**What to produce**
Exactly the lines from the one with "Task: Open the Item Data dialog" through the end of the records below are needed, minus any pictures.

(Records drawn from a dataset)
+++

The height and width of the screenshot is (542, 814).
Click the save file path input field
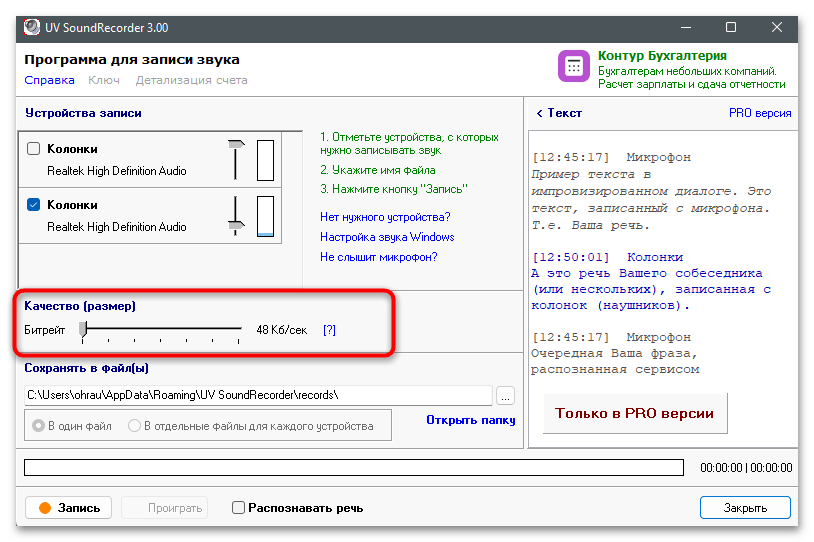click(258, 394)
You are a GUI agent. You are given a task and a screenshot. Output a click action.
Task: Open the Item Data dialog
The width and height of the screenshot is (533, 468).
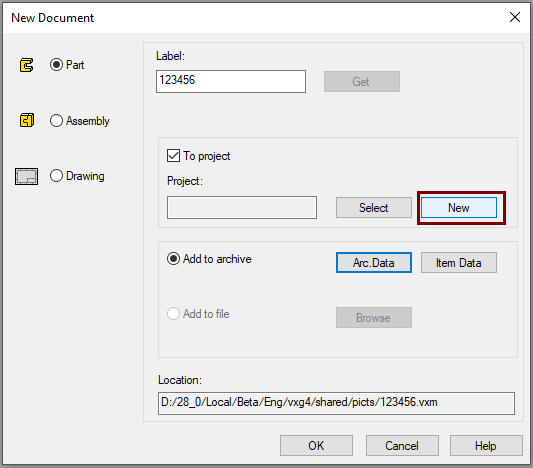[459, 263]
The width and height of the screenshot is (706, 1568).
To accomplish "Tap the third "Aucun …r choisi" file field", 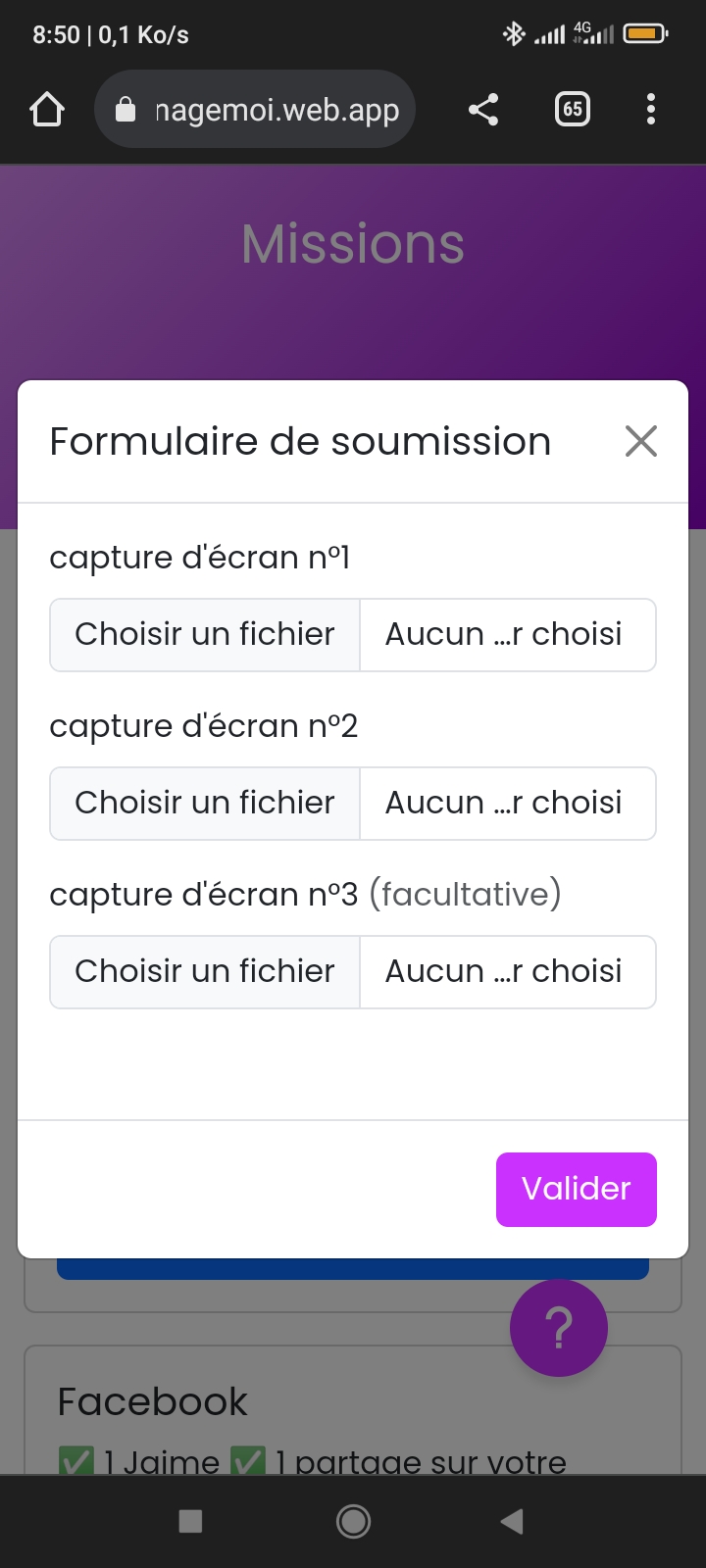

+++

**Task output**
Task: Open the Item Data dialog
The width and height of the screenshot is (533, 468).
[459, 263]
The width and height of the screenshot is (706, 1568).
To accomplish "Tap the third "Aucun …r choisi" file field", 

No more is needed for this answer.